Dimensione comunitaria della penitenza

Proseguendo la nostra riflessione consideriamo ora la penitenza-sacramento.
Parlare di un sacramento non significa parlare di un gesto impersonale, automatico, attraverso il quale noi attingiamo la salvezza come da un distributore. Ogni sacramento, quindi anche la penitenza, è un incontro, un incontro di persone, un incontro di persone non casuale, ma voluto, creato, dove le persone che si incontrano intendono realizzare il loro incontro in maniera personale e profonda.
Nel sacramento Dio si incontra con noi per rinnovarci, per ricrearci, per ristabilire, fin dove noi la accettiamo, la innocenza battesimale. Il gesto di Dio nella penitenza è in continuità con il gesto battesimale, è, secondo un'espressione dei Padri, una seconda tavola di salvezza, in sintonia e in continuità con la prima.
È interessante vedere le relazioni che legano il Battesimo alla Penitenza: per poter vivere autenticamente il nostro battesimo bisogna viverlo nella "fede" e nella "penitenza"; questo dice già il rapporto tra i due sacramenti.
Dobbiamo inoltre descrivere la natura della risposta dell'uomo all'azione di Dio, fare alcune riflessioni sulla penitenza-virtù, che incontrandosi con l'azione di Dio diventa un autentico sacramento, cioè un fatto di salvezza, dove Dio concede il suo perdono e la sua intimità all'uomo.

I) Natura della risposta dell'uomo a Dio: penitenza-virtù

La penitenza è virtù cristiana per diversi motivi. Non è il caso di notare qui ciò che dice la Scrittura a questo riguardo. Piuttosto interessa la riflessione della comunità cristiana sui dati biblici, riflessione che ha colto un triplice orientamento nei riguardi della penitenza-virtù

A) Il penitente riflette sul suo passato
Anzitutto il penitente è un cristiano che ha presente il suo passato, che medita e riflette sul suo passato, e riflettendo su di esso ne prova dolore e dispiacere.
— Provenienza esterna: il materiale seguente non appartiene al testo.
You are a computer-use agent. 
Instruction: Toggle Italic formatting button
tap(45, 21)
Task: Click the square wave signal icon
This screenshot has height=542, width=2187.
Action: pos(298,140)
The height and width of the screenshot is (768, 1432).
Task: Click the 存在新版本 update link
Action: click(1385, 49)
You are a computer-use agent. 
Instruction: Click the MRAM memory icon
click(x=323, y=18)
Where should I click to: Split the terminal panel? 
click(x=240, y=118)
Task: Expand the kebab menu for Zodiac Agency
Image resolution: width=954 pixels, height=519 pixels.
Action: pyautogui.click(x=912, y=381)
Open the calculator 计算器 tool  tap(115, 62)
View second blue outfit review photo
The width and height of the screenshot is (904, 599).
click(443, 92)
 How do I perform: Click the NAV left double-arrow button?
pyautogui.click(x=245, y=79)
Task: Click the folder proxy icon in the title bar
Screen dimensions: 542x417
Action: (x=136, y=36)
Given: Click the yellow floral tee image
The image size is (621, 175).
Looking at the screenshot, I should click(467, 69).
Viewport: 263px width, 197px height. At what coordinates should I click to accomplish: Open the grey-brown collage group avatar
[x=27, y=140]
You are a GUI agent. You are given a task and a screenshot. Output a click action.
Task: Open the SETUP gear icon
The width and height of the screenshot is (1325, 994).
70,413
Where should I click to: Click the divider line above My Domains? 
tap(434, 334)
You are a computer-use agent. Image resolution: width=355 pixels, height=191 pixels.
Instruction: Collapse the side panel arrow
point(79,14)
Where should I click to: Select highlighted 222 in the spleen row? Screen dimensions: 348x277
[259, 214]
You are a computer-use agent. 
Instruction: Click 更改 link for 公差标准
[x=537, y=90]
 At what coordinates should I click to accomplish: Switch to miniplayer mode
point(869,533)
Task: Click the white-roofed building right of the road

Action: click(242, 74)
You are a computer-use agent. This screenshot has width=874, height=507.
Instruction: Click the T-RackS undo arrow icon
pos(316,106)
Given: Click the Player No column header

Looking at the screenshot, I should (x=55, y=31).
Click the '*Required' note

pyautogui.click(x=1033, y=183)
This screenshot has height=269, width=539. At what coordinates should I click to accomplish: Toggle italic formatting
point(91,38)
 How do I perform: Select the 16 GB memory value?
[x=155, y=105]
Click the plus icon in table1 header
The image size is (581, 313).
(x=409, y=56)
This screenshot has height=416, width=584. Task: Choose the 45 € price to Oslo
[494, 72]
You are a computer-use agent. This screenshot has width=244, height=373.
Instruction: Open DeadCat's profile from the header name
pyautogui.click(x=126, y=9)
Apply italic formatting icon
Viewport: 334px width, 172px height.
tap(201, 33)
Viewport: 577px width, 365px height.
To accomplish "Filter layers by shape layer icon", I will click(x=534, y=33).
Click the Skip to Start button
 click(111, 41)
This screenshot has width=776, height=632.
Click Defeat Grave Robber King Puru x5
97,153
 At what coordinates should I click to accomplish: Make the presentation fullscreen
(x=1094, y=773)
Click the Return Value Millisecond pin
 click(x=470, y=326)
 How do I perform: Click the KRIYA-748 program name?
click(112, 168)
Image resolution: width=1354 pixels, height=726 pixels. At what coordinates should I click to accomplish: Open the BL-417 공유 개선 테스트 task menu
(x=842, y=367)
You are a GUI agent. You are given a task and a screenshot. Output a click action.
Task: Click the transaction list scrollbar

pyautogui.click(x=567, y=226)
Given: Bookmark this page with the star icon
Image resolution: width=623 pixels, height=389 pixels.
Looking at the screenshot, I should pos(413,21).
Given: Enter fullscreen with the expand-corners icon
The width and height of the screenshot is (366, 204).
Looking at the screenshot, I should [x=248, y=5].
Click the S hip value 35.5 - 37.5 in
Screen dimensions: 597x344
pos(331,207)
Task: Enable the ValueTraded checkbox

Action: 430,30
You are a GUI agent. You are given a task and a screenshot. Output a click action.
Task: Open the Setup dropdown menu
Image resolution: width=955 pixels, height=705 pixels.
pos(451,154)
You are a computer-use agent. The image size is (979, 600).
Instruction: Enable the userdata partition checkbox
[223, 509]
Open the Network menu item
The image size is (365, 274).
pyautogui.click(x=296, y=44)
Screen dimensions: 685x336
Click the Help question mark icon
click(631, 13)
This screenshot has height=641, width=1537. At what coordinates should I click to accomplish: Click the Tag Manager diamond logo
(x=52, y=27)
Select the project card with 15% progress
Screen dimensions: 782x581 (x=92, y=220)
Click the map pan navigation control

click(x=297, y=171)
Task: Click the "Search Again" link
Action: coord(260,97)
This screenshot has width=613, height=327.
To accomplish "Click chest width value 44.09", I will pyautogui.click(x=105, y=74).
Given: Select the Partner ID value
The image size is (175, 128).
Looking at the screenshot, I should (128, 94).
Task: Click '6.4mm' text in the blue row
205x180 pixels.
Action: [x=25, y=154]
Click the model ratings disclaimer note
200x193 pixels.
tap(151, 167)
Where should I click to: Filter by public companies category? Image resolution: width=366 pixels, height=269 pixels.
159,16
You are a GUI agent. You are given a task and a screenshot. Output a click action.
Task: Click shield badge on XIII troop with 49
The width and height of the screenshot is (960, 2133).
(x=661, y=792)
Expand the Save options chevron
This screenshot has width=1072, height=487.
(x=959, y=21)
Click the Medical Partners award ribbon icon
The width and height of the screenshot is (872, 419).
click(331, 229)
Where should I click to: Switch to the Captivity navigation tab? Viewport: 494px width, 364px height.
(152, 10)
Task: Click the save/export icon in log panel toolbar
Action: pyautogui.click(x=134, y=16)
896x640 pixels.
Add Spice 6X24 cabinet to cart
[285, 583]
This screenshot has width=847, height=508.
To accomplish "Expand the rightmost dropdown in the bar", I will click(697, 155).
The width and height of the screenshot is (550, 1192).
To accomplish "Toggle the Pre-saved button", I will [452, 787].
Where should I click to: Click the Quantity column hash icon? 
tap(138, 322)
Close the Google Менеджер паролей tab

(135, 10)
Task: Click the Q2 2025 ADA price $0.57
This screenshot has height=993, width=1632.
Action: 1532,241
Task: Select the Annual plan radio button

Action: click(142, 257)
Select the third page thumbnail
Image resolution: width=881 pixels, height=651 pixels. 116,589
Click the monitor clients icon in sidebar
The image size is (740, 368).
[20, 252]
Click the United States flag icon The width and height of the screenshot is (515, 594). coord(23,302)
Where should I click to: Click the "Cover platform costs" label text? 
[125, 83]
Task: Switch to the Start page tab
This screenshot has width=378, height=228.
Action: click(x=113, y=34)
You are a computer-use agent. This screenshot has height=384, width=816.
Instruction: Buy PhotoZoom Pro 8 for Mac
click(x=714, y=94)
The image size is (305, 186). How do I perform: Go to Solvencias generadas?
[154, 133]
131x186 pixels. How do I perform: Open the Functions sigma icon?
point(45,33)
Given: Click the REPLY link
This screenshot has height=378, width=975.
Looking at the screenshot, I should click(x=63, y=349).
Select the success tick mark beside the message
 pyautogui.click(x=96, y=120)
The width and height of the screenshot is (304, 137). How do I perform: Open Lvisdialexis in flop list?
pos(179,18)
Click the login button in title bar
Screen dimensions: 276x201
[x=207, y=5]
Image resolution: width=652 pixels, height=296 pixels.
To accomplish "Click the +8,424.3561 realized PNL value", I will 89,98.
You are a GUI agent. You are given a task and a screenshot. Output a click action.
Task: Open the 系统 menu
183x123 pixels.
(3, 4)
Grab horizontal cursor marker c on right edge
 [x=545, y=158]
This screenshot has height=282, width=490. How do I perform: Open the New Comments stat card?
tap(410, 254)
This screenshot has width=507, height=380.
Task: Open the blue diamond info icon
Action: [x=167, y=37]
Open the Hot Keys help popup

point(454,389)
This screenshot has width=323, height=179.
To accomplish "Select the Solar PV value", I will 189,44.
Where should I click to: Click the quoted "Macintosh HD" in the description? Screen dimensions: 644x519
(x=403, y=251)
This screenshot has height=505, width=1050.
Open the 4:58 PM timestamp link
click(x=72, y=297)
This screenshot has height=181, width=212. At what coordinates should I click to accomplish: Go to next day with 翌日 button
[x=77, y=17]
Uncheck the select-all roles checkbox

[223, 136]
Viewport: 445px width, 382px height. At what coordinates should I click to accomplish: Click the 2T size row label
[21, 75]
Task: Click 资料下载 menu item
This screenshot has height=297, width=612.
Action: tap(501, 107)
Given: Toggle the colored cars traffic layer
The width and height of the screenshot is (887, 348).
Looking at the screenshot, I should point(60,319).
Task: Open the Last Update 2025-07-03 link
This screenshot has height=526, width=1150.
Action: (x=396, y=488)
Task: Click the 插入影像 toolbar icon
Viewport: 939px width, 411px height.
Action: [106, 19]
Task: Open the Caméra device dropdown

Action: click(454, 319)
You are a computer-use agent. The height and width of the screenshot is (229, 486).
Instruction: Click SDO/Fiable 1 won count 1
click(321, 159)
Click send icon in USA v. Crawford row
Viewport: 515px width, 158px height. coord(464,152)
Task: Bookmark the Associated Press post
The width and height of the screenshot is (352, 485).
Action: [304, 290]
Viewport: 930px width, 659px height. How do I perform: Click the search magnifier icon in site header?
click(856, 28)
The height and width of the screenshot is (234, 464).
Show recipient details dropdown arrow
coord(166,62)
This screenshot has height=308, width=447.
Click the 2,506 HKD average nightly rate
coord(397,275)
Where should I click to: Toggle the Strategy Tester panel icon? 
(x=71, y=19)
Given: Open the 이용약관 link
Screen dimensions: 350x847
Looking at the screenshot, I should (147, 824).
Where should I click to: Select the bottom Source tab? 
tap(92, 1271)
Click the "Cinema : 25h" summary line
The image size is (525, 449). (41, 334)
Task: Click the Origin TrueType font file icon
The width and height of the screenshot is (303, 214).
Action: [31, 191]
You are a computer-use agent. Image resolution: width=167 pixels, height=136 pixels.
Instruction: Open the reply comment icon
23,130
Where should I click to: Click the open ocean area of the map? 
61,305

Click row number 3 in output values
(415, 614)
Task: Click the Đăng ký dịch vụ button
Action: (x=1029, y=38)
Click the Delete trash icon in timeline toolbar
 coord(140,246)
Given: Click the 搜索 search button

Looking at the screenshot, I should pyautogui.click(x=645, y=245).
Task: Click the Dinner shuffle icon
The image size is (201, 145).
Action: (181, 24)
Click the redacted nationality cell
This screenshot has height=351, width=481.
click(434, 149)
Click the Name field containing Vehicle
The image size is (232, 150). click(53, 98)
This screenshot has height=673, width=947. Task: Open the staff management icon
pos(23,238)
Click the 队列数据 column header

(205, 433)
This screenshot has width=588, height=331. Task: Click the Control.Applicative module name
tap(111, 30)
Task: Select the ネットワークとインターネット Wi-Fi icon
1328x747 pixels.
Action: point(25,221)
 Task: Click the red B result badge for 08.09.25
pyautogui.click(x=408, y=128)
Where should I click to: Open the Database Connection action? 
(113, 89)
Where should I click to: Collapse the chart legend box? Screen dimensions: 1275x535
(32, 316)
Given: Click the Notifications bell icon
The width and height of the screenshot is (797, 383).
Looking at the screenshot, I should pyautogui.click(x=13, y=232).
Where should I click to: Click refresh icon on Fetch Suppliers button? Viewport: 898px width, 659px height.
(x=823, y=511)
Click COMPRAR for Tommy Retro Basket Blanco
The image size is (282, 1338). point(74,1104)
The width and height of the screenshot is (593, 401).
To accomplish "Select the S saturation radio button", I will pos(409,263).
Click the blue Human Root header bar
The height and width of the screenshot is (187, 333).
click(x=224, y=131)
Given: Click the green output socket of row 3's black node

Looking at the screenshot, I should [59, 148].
Tutti abbiamo imparato che per ben confessarsi è necessario il dolore dei peccati. Tutti sappiano inoltre che questo dolore non ha niente a che fare con un sentimento o una sofferenza psicologica, ma è una valutazione oggettiva di ciò che è vero è giusto e di ciò che non è vero e non è giusto in una considerazione di fede.
Il cristiano si valuta e si soppesa alla luce della fede per costatare fino a che punto si è realizzato, fino a che punto è autentico.
Quando in questa valutazione, fatta confrontandomi col Cristo, che è il metro col quale dobbiamo misurarci, scopro qualcosa che nella mia vita non coincide col giudizio di Cristo, allora detesto e rifiuto le mie infedeltà. Se ritengo valido solo ciò che è conforme alla misurazione del Cristo devo rifiutare tutto ciò che non si adegua ad essa.
E lo devo rifiutare anche per un'altra ragione: il peccato nostro diventa un fatto comunitario e ciò si verifica non solo perché impedisce di fare il bene nostro e degli altri, ma anche perché impedisce di valutare ciò che è bene e ciò che è male, perché distorce la prospettiva e falsa tutti i rapporti con gli altri e con le cose.
Anche il dolore dei peccati non è mai autentico in una considerazione puramente soggettiva e autocentrata; pensare al proprio passato come non vero e non giusto per sé è troppo parziale; si deve vedere ciò che ha nociuto alla realizzazione autentica di tutti gli altri e di tutta la realtà.
Nella Sacra Scrittura è posta questa frase in bocca all'empio "Ho fatto il peccato e cosa mi è capitato di male?". Capita anche per noi che in una valutazione soggettiva della nostra esistenza passata non possa essere colta come vuota, incompleta; vi sono tante persone che, a torto, personalmente credono di essere a posto, di non aver nulla di cui rimproverarsi. Vedono il male come un qualcosa di cui è difficile pentirsi, ed al cui ricordo è spesso unito un sentimento di piacere, di soddisfazione.
E questo avviene perché la valutazione è fatta in termini egoistici, dove non si vede cosa c'è di veramente falso e inautentico in un fatto, non prendendo in considerazione le ripercussioni che quel tipo di vita può aver avuto sugli altri.
Quindi anche il dolore è un fatto comunitario, perché quella visione di fede per cui io giudico come peccato, come male il mio passato, è la visione della comunità cristiana; è impossibile che lo stile di vita di un solo cristiano possa essere così autentico da poter ammettere un giudizio esattissimo della non validità di una certa condotta; solo guardando lo stile di vita di tutta una comunità posso avere i termini di confronto e di giudizio autentici.
Diventiamo veramente consapevoli del male, e quindi veramente giusti nella valutazione di quel nostro pensiero e di quel nostro atteggiamento là dove noi lo cogliamo nella sue ripercussioni, nel suo contesto, là dove noi caliamo la nostra realtà personale in un ambiente e vediamo questo ambiente come frutto anche del nostro atteggiamento.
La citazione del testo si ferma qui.